YOUR INSTRUCTIONS:
Arrange the records as a Markdown table with columns No. and Text, one row per line, leaving out blank lines. Begin at the line that has "You are a GUI" and stop after the line that has "The height and width of the screenshot is (1515, 836).".
─── DATA SHOWN
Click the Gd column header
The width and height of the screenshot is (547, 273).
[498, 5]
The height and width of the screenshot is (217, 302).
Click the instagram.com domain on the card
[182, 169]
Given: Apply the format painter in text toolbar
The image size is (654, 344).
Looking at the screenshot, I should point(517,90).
──────
─── DATA SHOWN
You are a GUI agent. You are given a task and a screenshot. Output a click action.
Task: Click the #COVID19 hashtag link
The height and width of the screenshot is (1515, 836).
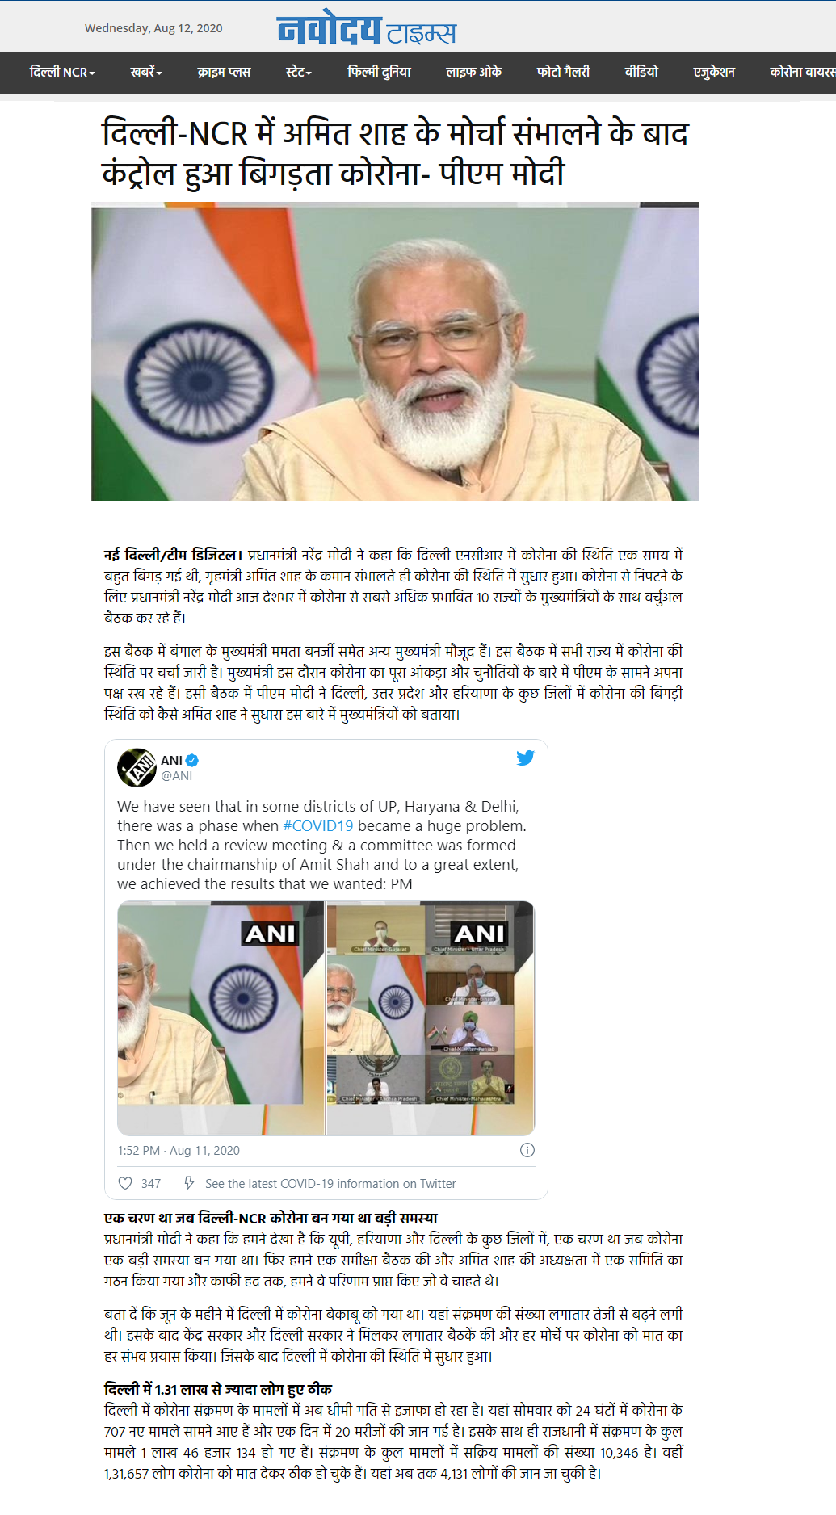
──────
─── DATA SHOWN
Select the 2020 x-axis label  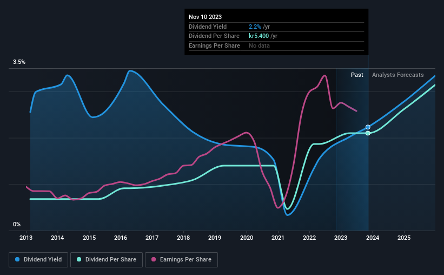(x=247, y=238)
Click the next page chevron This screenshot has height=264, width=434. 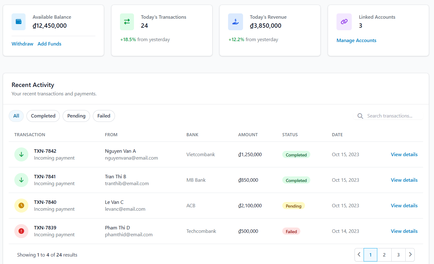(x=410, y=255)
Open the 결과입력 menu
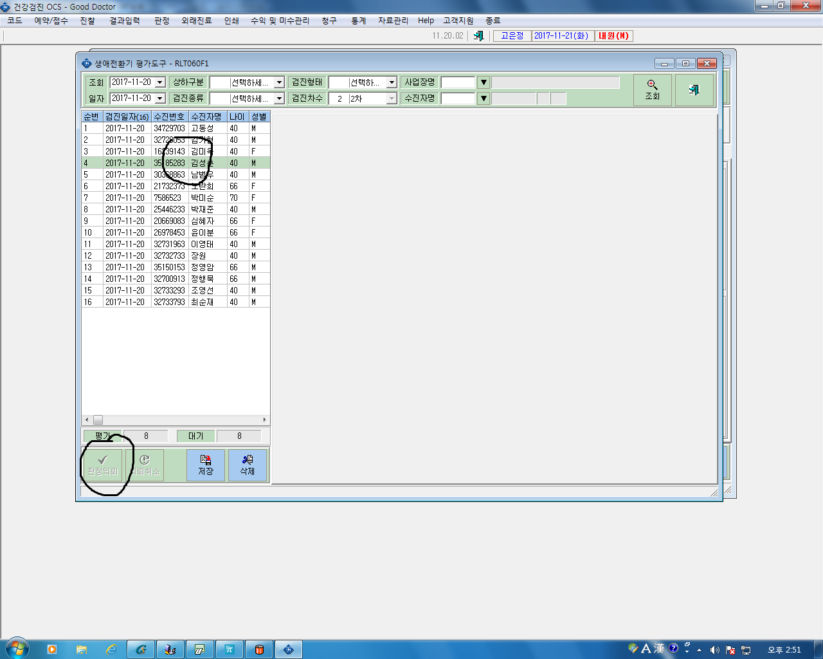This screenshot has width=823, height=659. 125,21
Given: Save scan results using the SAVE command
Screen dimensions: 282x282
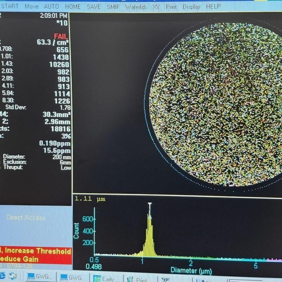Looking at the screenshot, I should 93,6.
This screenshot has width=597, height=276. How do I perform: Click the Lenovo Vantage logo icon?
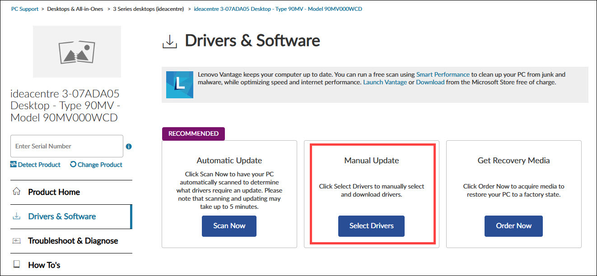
──────
COMPLETE ANSWER:
| No. | Text |
|---|---|
| 1 | You are a GUI agent. You are given a task and a screenshot. Output a click action. |
| 2 | Task: Click the #COVID19 hashtag link |
| 3 | The height and width of the screenshot is (1515, 836). |